O problema criado na habitação é tão grande que as pessoas, sozinhas, não o conseguem resolver. E as suas causas são tão profundas que sem uma ação que aborde, em todos os territórios, o acesso assimétrico aos bens e ferramentas seremos incapazes de resolver sequer o único problema que emergiu com força (o alojamento das classes médias em duas cidades). Isto não é fácil nem será imediato, porque, em habitação, vimos da tempestade perfeita. Parte relevante do atual quadro legislativo e financeiro foi criado durante a crise, com o intuito de ativar o mercado imobiliário para reanimar a economia, beneficiando quem entende que a habitação não é direito mas privilégio. Para corrigir isto, o caderno de encargos é claro: precisamos que o poder público recupere o espaço cedido às minorias económicas e o colmate com ferramentas que garantam que as instituições servem indubitavelmente os cidadãos.
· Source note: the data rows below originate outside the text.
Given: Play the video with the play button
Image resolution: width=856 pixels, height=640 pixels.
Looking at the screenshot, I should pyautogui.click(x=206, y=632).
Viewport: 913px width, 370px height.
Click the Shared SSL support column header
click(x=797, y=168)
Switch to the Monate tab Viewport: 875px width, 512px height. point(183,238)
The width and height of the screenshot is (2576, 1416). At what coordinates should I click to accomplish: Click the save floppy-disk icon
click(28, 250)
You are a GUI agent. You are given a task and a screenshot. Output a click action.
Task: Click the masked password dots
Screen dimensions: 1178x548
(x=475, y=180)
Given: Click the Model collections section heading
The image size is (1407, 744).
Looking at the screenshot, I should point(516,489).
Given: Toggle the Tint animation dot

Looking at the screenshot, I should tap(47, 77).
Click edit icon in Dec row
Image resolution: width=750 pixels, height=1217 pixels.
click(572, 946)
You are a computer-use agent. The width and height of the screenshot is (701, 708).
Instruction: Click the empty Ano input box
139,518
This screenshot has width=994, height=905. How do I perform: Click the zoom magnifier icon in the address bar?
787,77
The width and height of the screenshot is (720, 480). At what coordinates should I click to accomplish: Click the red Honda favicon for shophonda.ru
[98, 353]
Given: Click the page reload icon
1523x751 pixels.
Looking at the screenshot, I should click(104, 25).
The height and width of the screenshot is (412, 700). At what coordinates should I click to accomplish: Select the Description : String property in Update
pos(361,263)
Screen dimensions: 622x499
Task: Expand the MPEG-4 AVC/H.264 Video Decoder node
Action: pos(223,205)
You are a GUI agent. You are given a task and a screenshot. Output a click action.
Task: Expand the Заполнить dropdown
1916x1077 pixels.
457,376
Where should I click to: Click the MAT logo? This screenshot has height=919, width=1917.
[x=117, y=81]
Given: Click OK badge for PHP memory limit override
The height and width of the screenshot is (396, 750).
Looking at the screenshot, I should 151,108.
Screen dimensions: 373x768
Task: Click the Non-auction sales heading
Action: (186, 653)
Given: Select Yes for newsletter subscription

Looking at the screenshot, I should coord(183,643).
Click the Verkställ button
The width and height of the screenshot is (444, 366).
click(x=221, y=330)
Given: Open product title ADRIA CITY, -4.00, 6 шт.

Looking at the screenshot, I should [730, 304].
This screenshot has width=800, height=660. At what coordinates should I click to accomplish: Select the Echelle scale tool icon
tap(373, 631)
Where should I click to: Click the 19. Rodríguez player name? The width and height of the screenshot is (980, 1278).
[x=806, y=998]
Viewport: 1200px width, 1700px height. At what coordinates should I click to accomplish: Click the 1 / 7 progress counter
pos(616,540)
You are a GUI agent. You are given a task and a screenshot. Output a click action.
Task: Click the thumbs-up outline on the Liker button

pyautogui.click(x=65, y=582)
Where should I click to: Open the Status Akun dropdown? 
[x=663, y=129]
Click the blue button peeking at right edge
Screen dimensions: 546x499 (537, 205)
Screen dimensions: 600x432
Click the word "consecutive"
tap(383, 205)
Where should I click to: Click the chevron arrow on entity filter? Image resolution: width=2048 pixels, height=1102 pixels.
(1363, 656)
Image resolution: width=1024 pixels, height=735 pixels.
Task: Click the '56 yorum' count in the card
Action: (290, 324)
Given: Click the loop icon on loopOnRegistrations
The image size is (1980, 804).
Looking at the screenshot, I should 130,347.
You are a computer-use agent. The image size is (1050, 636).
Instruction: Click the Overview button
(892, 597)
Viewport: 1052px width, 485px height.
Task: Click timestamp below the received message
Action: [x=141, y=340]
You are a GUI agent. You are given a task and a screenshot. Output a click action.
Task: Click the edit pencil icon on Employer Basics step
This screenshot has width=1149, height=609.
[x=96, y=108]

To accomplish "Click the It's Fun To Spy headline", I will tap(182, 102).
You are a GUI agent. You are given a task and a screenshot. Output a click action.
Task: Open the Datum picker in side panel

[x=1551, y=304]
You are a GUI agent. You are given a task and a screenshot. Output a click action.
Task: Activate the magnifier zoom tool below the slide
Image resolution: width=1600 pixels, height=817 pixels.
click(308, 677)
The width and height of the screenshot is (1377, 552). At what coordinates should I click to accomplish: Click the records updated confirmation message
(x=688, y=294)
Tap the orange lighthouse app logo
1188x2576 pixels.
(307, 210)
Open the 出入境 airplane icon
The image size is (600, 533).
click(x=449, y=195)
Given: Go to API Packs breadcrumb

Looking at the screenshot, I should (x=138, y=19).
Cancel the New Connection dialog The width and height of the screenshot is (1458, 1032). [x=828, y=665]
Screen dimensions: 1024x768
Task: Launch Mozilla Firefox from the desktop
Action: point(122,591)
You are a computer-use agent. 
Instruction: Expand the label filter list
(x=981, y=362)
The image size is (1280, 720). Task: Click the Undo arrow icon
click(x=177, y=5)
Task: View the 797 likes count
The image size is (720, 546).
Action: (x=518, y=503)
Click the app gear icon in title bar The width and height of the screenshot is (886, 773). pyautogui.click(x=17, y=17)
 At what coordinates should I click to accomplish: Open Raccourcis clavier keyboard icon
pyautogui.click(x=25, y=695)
Será importante, por isso, não tomar a parte pelo todo. Nem o país se resume a duas cidades, nem as ferramentas de que dispomos se cingem ao PAA. Sem entrar ainda nas possibilidades da lei de bases, falta dar tempo e meios à Nova Geração de Políticas de Habitação (NGPH) para perceber se é capaz de pôr o Estado, do presidente da junta ao Presidente da República, a fazer da habitação um terreno de batalha onde valha a pena lutar (mas não uns contra os outros). O primeiro passo será articular os instrumentos previstos na NGPH com os agentes no terreno, uma miríade de atores (proprietários, inquilinos, IPSS, cooperativas, associações de moradores, etc.) que poderiam fazer parte da solução, se conhecessem as ferramentas de que dispõem para criar habitação a custo justo, as percebessem e tivessem capacidade de as utilizar em benefício do país real.
O segundo passo tem que ver com o espírito que subjaz à NGPH. Para “territorializar” as soluções segundo um “modelo de governança multinível, integrado e participativo” será imprescindível uma segunda articulação, desta vez, com os vários níveis da administração pública. Tudo o que se possa melhorar no Ministério e na Secretaria de Estado de Habitação terá mais impacto a partir de uma ação conjunta com outras áreas de governo (mais Orçamento do Estado para habitação, mais habitação pública, menos facilidades para a iniciativa privada predadora, melhores políticas de mobilidade ou emprego) e com o poder municipal (estratégias locais de habitação e outras iniciativas valiosas das autarquias).
Mas nada disto acontecerá, se não percebemos que o alarido cidadão, embora pareça desafinado, responde a razões reais, e que uma das obrigações mais difíceis de quem quer fazer acontecer é, como uma vez me disse Helena Roseta, conseguir a harmonia dos elementos dissonantes.